The explosions occurred at midmorning in a religiously mixed neighborhood controlled by a major Shiite party, two days after President Bush approved plans to send more U.S. and Iraqi troops into the capital city to curb rising sectarian violence.
Several mortars landed in the district, some destroying a bank and an apartment building that later collapsed in flames, said Interior Ministry secretary Saadoun Abu al-Ula. The others exploded in the middle of busy streets crowded with traffic.
The car bomb exploded near a gas station, shattering storefronts and spraying flaming gasoline onto homes and stores, the Interior Ministry said. Charred hulks of trucks overturned on the streets. The front of an apartment complex was shorn away by the blast.
The explosion occurred about 200 yards way from the house of Vice President Adil Abdul-Mahdi, a Shiite and a senior figure in the Supreme Council of the Islamic Revolution in Iraq.
The mortars all landed in mainly commercial areas, with one exploding about 150 yards from SCIRI's headquarters in Karradah.
The attack was the largest on Karradah, a mixed neighborhood but mostly Shiite, in about a year.
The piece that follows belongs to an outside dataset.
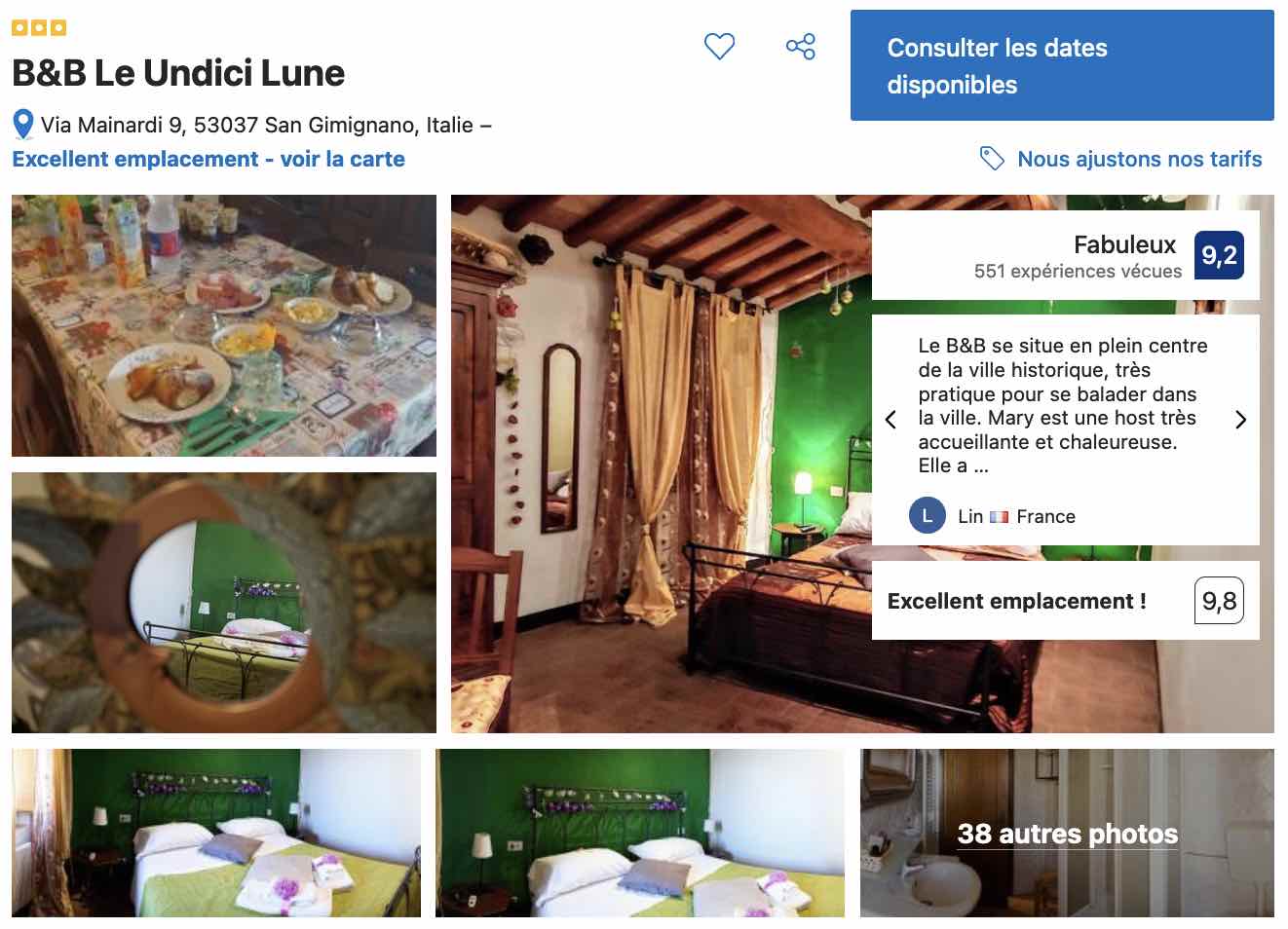Show next guest review with right chevron
Image resolution: width=1288 pixels, height=929 pixels.
click(1240, 420)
The area includes the home of President Jalal Talabani and the head of SCIRI, Abdul-Aziz al-Hakim.
Police Col. Abbas Mohammed Salman put the casualty toll as 31 dead and 153 wounded but said the deaths could rise because many of the injuries were severe.
In other developments:
Dozens of dazed, blood-soaked survivors shuffled through the rubble as emergency crews loaded weeping victims into ambulances, witnesses said.
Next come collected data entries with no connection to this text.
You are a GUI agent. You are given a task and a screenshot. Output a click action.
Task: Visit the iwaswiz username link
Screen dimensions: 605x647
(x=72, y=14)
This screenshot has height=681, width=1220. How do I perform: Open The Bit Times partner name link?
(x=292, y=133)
The complex attack occurred as Iraqi Prime Minister Nouri al-Maliki was en route home from Washington, where he discussed the deteriorating security situation with President Bush. The president agreed to send more U.S. soldiers onto Baghdad streets to try to curb sectarian violence.
A steady rise in violence since al-Maliki's government took office May 20 has drawn new attention to sectarian militias and death squads, whose tit-for-tat killings have raised fears the country has begun to unravel.
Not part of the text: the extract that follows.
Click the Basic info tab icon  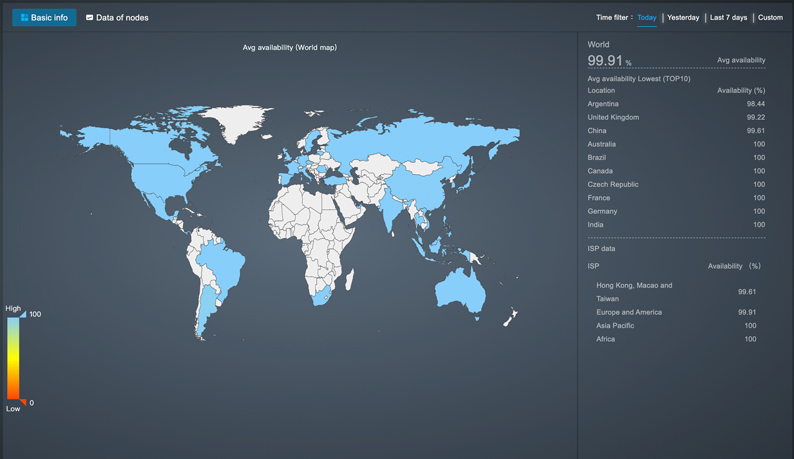point(25,18)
Britain's ambassador to Iraq said Thursday that the security problem was made all the worse because Iraqis have lost confidence in the police.
Speaking on BBC Radio 4's "Today" program, William Patey said evidence suggests some members of the police are linked to Shiite militias and Sunni insurgent groups.
"Undoubtedly the Iraqi people have lost confidence in the police," Patey said. "You move from optimism and pessimism. It's a fine dividing line."
Also Thursday, gunmen killed four security guards outside a Sunni mosque in western Baghdad, police said.
During his to a joint session of Congress, al-Maliki insisted that his country is a front line in the war on terrorism and said those behind rampant violence are perverting the Islamic faith.
"Do not imagine that this problem is solely an Iraqi problem, because the terrorist front represents a threat to all free countries and free people of the world," al-Maliki said.
Baghdad's religiously mixed communities such as Karradah have become the focus of sectarian violence. U.S. officials believe control of the capital, the political, cultural, transport and economic hub of the country, will determine the future of Iraq.
Much of the violence has occurred in greater Baghdad in what U.S. officials have described as a "must-win" battle between militants and the new government for the future of Iraq.
The United Nations reported last week that about 6,000 people were killed in Iraq in May and June.